[Records drawn from a dataset]
%%

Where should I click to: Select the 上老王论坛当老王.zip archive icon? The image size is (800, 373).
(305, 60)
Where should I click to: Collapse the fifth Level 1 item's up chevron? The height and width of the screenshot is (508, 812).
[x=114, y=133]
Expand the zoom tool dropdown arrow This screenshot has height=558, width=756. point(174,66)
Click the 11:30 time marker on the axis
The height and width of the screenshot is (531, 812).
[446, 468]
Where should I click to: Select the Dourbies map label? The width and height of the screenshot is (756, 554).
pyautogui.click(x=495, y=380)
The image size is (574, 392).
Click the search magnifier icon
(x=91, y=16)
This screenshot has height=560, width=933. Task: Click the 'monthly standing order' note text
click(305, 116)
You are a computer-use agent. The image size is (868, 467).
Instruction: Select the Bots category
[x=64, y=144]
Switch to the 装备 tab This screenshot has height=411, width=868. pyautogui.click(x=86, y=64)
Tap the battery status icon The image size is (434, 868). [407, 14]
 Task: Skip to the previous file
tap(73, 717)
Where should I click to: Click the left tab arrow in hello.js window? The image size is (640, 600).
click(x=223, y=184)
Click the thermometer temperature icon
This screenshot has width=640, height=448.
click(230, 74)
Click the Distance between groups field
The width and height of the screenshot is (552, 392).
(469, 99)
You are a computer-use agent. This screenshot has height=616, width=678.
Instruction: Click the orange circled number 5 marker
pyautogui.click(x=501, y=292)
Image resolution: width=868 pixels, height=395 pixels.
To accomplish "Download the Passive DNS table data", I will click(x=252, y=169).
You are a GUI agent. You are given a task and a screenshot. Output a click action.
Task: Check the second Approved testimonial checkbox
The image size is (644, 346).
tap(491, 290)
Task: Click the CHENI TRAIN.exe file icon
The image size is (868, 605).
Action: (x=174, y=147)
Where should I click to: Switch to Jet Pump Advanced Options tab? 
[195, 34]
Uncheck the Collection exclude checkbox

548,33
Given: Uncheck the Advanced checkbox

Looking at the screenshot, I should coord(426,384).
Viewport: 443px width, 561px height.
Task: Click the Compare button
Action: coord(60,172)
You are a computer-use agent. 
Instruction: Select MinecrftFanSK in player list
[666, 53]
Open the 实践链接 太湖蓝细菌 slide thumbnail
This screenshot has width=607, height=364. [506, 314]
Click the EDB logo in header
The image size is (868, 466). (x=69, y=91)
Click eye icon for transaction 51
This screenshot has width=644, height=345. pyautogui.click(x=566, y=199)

%%

• _Problem description_: A single number is the whole answer: how many lines in the data above hold the string "agent".

• _Written solution_: 4